** GOAL **
Rewrite the records from the line with "Given: Select the" up to and including the line with "Select the blue", putting "pendant" in place of "necklace" and leaving everything else as it is.

** GIVEN RECORDS **
============================================================

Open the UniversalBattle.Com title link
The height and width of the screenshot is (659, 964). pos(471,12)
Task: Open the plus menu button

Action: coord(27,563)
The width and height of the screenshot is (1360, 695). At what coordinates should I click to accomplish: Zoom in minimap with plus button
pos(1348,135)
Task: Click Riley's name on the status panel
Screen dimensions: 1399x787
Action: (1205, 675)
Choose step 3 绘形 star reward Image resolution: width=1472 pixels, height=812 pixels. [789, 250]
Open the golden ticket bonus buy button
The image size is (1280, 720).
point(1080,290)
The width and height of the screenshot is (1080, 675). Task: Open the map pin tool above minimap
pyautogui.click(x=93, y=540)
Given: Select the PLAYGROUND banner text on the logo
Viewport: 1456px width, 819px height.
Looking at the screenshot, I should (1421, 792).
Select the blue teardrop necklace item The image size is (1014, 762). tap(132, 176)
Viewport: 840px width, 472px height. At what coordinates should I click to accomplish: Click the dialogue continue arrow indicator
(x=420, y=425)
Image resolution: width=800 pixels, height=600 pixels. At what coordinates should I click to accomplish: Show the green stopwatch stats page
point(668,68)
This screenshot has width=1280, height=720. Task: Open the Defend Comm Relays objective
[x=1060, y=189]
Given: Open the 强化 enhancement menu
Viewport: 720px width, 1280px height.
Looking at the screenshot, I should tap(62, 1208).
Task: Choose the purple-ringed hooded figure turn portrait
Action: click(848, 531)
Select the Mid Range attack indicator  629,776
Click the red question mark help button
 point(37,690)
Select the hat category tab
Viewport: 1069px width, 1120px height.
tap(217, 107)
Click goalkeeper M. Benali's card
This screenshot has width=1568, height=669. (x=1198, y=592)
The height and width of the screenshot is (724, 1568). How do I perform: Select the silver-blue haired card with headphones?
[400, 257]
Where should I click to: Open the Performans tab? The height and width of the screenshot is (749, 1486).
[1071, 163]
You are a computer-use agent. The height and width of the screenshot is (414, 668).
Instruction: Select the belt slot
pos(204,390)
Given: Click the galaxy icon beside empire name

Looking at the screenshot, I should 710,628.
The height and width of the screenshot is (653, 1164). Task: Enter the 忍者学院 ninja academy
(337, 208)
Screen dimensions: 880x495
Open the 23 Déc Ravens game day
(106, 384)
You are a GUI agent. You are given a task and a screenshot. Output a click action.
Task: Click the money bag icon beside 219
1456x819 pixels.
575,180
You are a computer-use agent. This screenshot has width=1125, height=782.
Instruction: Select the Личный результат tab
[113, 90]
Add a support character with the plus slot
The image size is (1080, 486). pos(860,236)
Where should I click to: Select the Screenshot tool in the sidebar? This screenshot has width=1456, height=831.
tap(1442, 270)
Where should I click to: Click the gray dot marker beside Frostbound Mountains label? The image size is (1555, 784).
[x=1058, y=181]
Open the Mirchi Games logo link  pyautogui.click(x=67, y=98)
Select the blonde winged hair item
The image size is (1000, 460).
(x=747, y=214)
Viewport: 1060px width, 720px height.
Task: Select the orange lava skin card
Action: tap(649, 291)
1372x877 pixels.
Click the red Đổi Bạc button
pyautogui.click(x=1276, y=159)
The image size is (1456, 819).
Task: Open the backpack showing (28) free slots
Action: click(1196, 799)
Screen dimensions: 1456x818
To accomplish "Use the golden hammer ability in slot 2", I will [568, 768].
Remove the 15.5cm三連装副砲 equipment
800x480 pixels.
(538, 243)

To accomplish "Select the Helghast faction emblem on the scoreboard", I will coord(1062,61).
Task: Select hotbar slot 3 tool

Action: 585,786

============================================================

** TASK OUTPUT **
Given: Select the PLAYGROUND banner text on the logo
Viewport: 1456px width, 819px height.
Looking at the screenshot, I should (1421, 792).
Select the blue teardrop pendant item The image size is (1014, 762). tap(132, 176)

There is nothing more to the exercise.